When Ultralinks are enabled, a sophisticated process kicks off which tries to figure out what Ultralinks to overlay in which places. The particulars of this process are different depending on whether you are using Ultralinks in the context of a web page or as an app within your operating system. In either case, the default behavior is to intelligently figure out for itself where the content of interest is.
In most cases, you shouldn't have do anything and it will just work. Sometimes though, it can make sense to specifically target content and override default behaviors. This page will help you understand how this process works and how to configure it for your needs.
When running Ultralinks in the context of a web page, you usually do not need or want to overlay Ultralinks in every part of the page. There is usually some central content which we intend to target for analysis and overlay. Once this content is found, it is broken up into paragraph size chunks called fragments. Analysis is performed on each fragment individually as opposed to the content in it's entirety. Per-fragment analysis enables:
- Better parallelism. The Ultralink Server can process multiple fragments at once.
- Lower latency analysis. The smaller the fragment, the quicker we get the result.
- Better prioritization. Fragments at the top of the page in view are analyzed before those lower on the page.
- Less cache invalidation risk. If even one character of a fragment changes, it is considered a different fragment and must be re-analyzed.
As much as possible, the Ultralink code tries to find a happy medium between the number of fragments and average fragment size to optimize for speed and responsiveness. The performance benchmark for Ultralinks is to be fully loaded and ready for use before the user ever hovers their mouse over an Ultralink in the page.
Outlined below are the steps it tries (in order) to chose the right selector for the page.
- If the scanSelector option has been specified, then it just uses that.
- If there are any elements in the page of the ultralink class, then use .ultralink.
- Look in the hardcodedSites option and see if there are any entires that match the current page. If so, then use the specified selector in that option.
- Run through a built-in list of selectors that match common internet editorial patterns. Calculate the number of matching elements, the number of visual pixels they occupy on the page and the number of paragraph tags contained. Examine the selectors that have a favorable combintation of those values and use the best one to construct a new selector that includes p, ul and dl elements in it.

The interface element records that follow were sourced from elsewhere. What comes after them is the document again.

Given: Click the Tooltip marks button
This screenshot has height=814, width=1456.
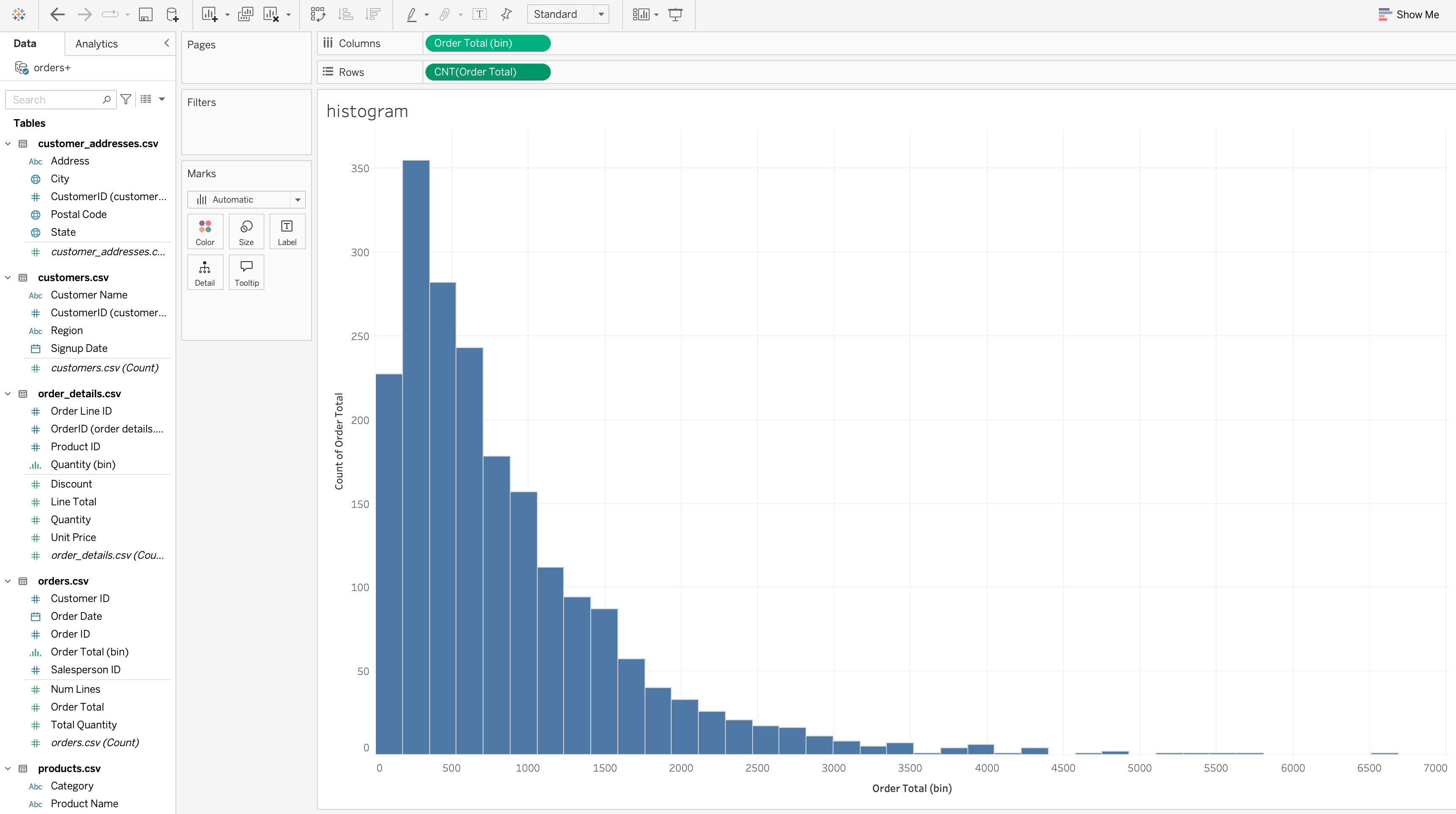Looking at the screenshot, I should [247, 272].
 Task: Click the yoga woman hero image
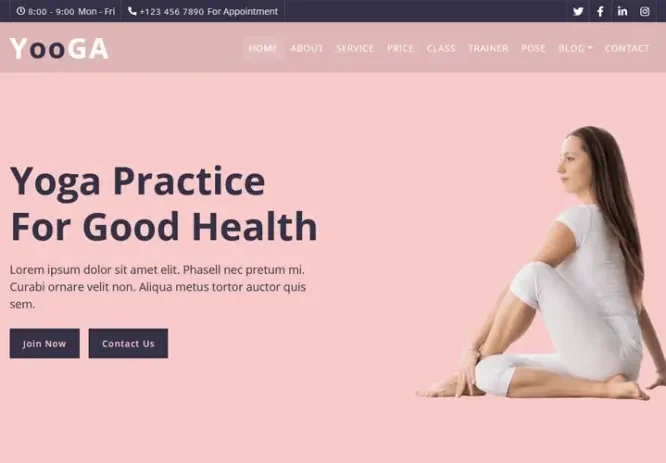point(541,263)
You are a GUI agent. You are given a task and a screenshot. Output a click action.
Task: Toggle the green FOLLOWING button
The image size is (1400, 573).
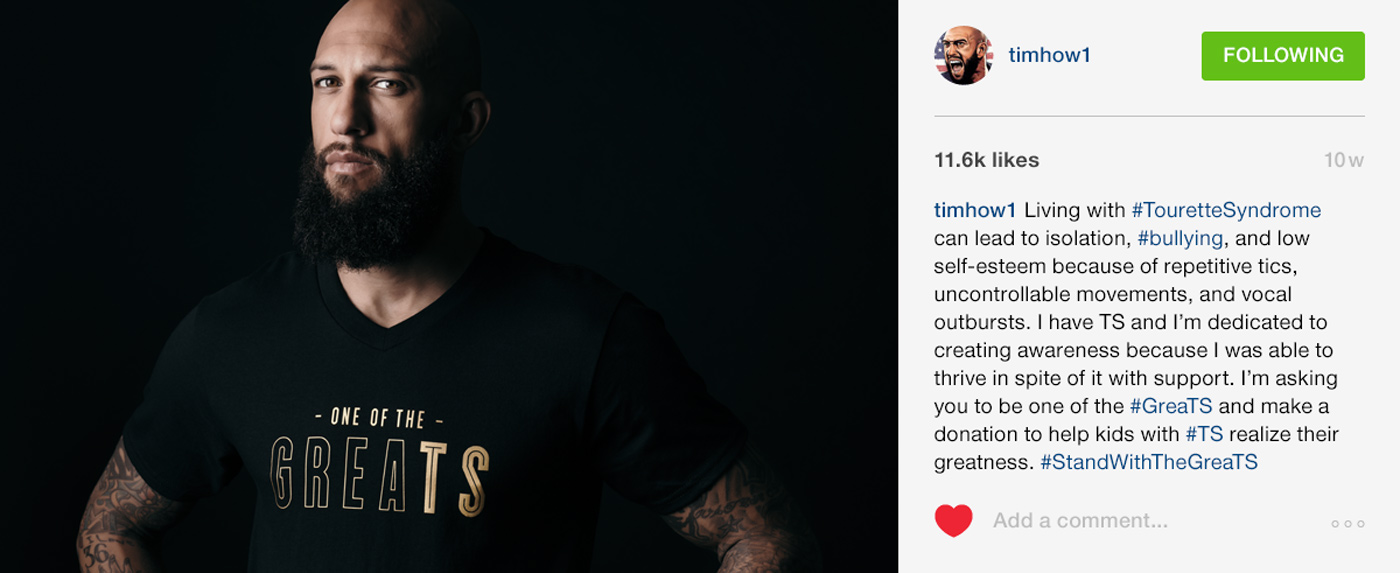click(1283, 56)
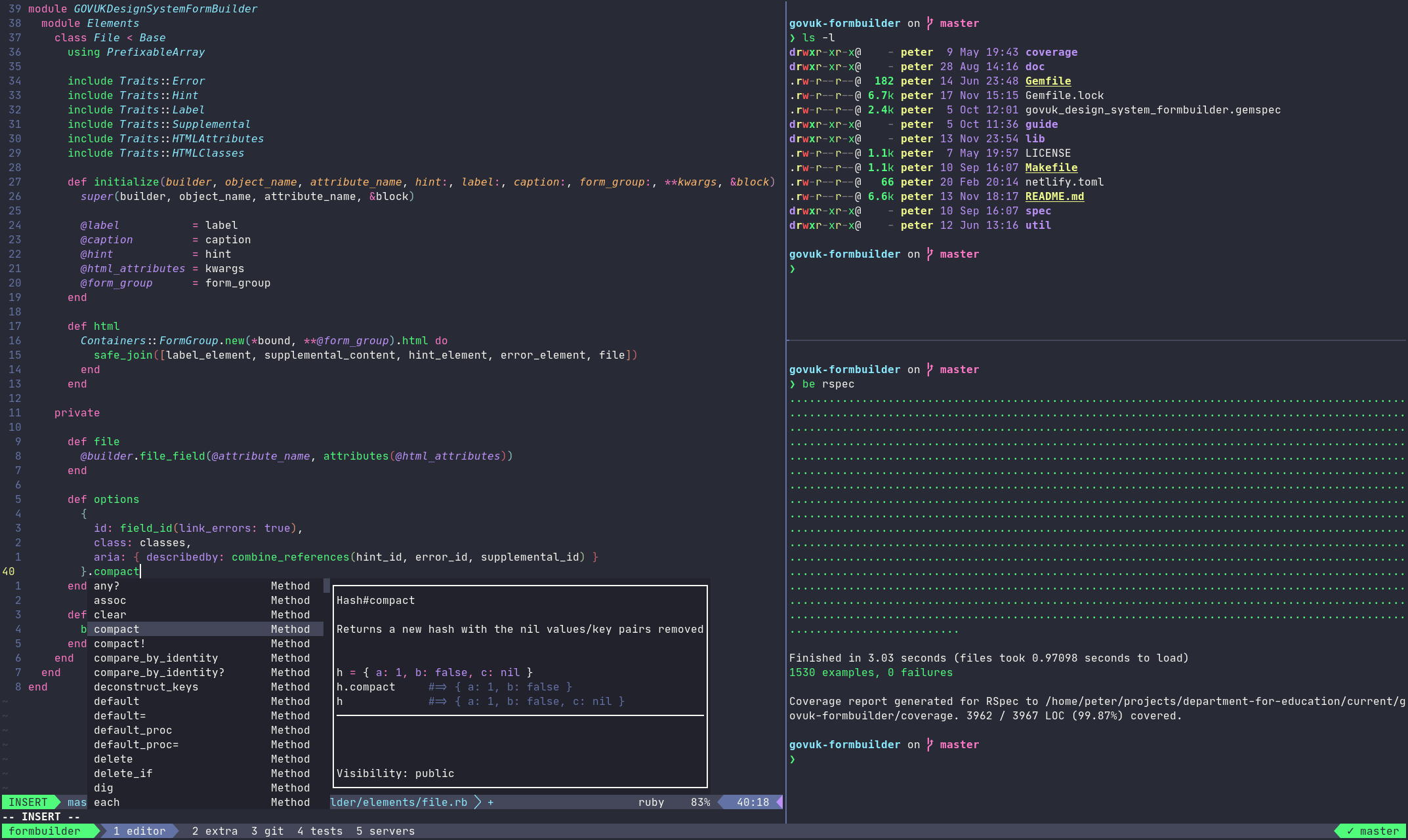Click the README.md file name in listing
Viewport: 1408px width, 840px height.
coord(1054,196)

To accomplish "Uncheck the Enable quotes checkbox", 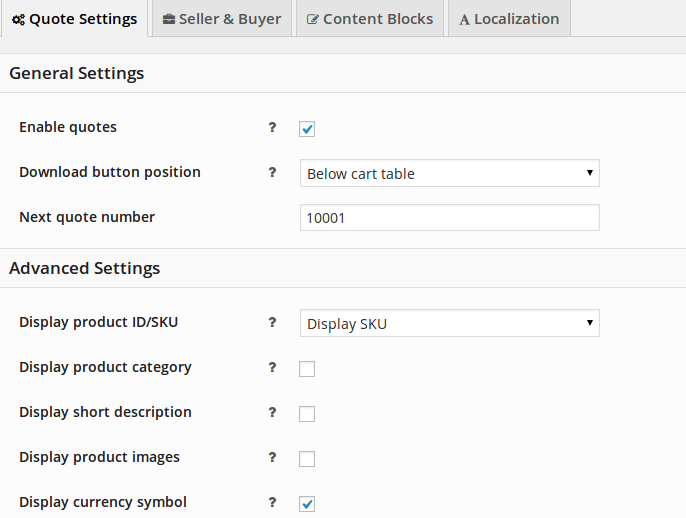I will pos(307,129).
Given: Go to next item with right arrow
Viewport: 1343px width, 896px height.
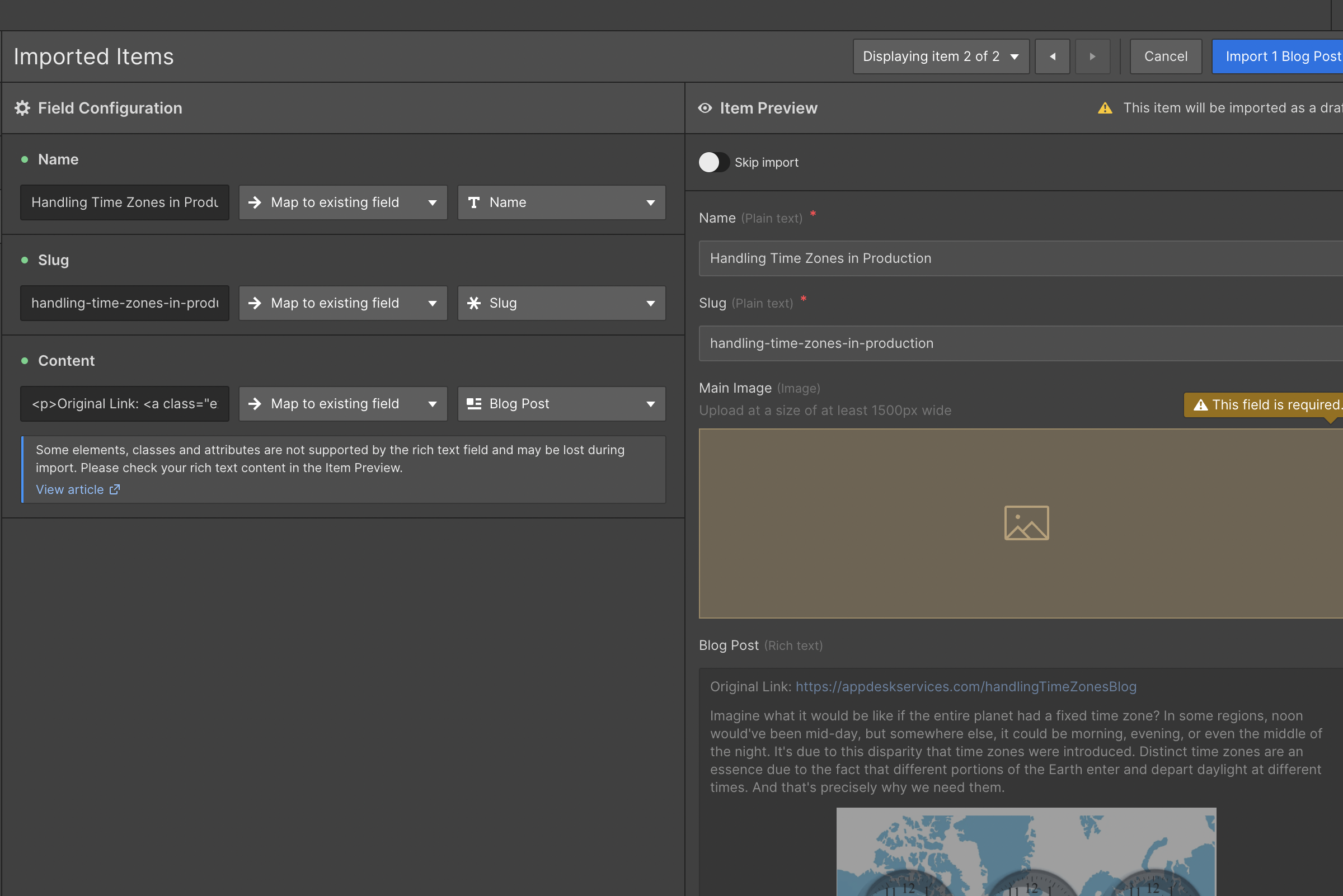Looking at the screenshot, I should point(1092,56).
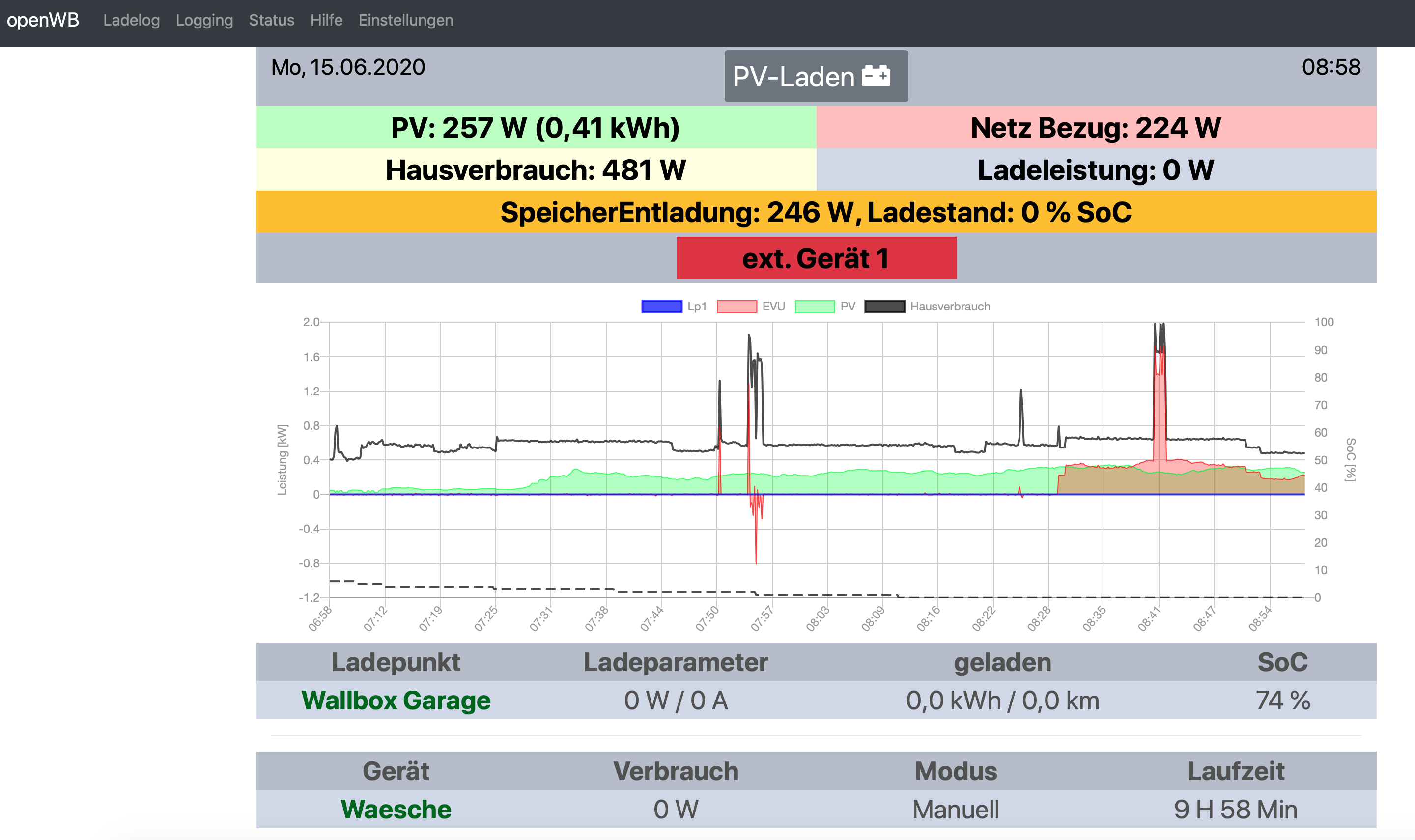Viewport: 1415px width, 840px height.
Task: Open the Ladelog menu item
Action: click(131, 20)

Despite the complexity, this step actually executes quite quickly.
- If a suitable selector has not been found at this point, use the current backupSelector which defaults to p.
Most of the time, this process produces nice results for common content found on the internet. For this specific page, it found that the div#content selector returned the most favorable content results for this page and so it constructed the final div#content p, div#content ul, div#content dl selector and used that to divide the page into seperate fragments.
In the cases when it might be better to explicitely specify the selector. You can do this any number of ways:
- Simply tell Ultralink exactly which selector to use with the scanSelector option.
- Use the hardcodedSites option to give it a set of sites to match against along with corresponding selectors. These values can either be passed in manually or managed and automatically delivered by the Ultralink Server.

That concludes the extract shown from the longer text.